» What the task asks
From the line containing "You are a computer-use" down to the final line of the entries below, return each line exactly and drop the pictures.

Top of Listed records

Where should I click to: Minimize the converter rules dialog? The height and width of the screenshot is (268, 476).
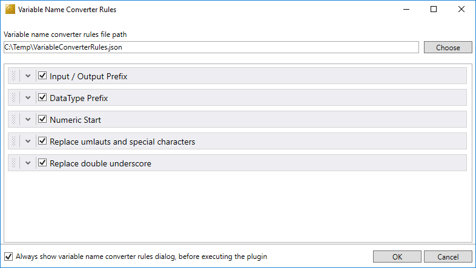[x=406, y=10]
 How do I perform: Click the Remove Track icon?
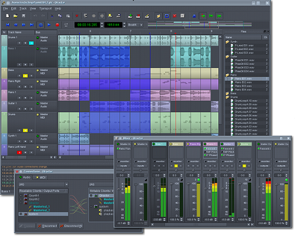[x=139, y=16]
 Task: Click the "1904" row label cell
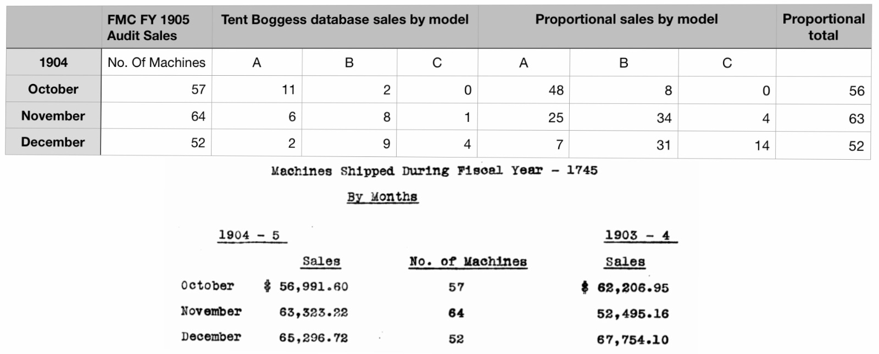[x=53, y=63]
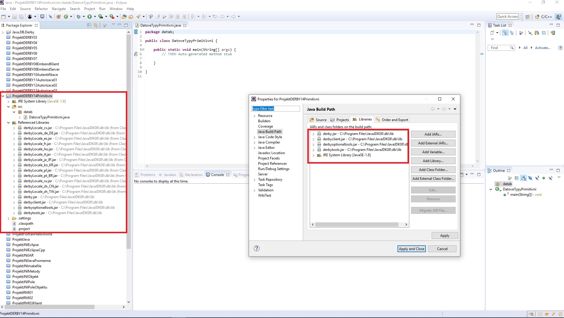Collapse all in Package Explorer
The height and width of the screenshot is (318, 564).
(x=89, y=25)
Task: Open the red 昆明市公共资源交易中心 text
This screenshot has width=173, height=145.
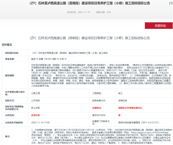Action: point(130,108)
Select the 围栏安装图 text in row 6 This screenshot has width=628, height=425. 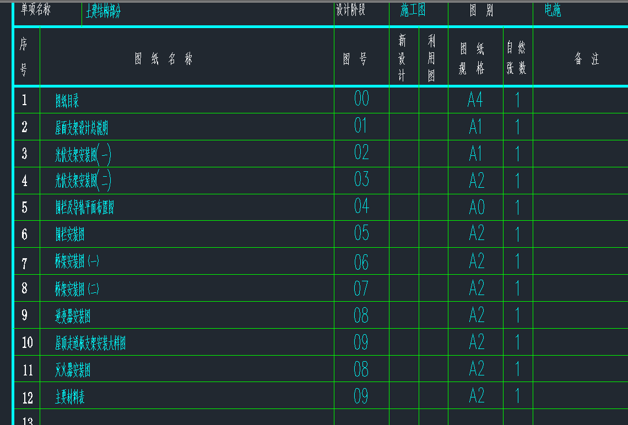coord(70,235)
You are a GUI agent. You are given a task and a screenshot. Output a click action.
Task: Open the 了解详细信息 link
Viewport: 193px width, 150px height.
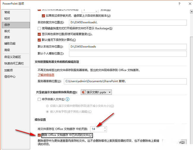click(46, 75)
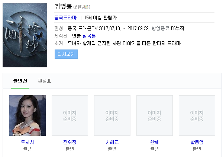Switch to the 편성표 tab
Viewport: 223px width, 157px height.
[x=45, y=81]
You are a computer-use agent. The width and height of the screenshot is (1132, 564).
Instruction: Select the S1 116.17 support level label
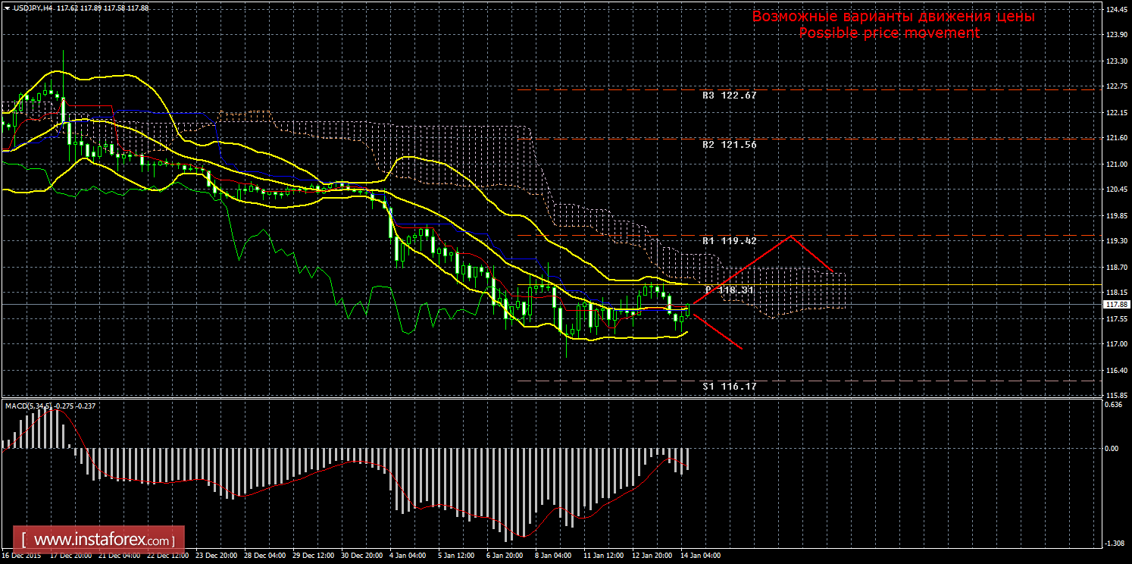tap(729, 386)
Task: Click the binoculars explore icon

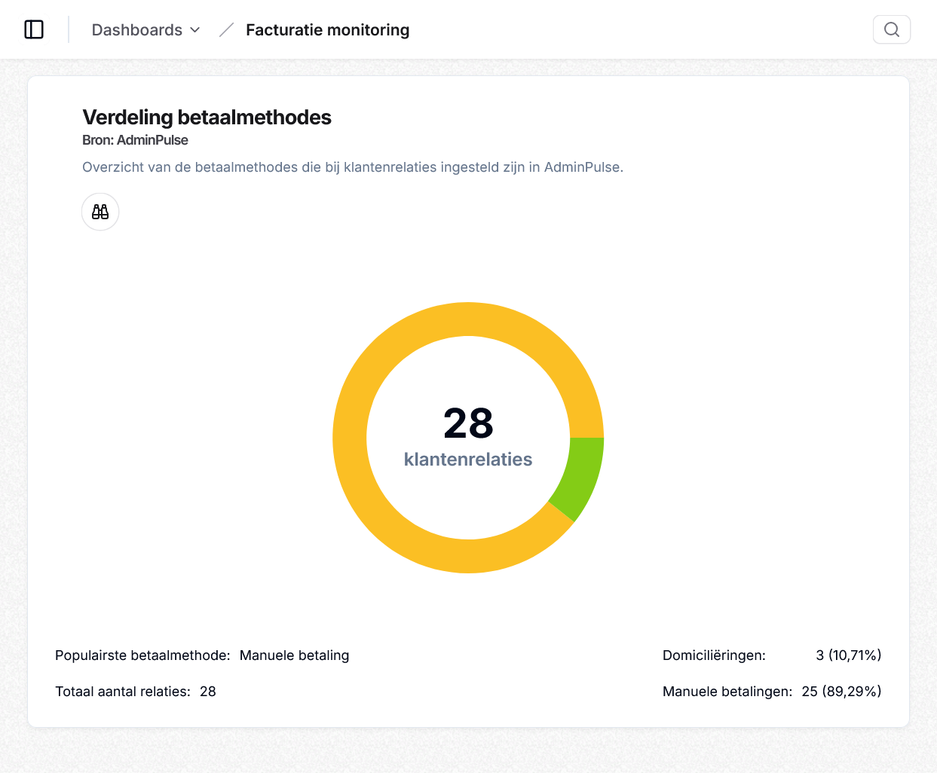Action: click(100, 212)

Bottom of Listed records

» Task result
You are a computer-use agent. The width and height of the screenshot is (1132, 564).
Instruction: Select the S1 116.17 support level label
tap(729, 386)
Task: Click the binoculars explore icon

Action: click(100, 212)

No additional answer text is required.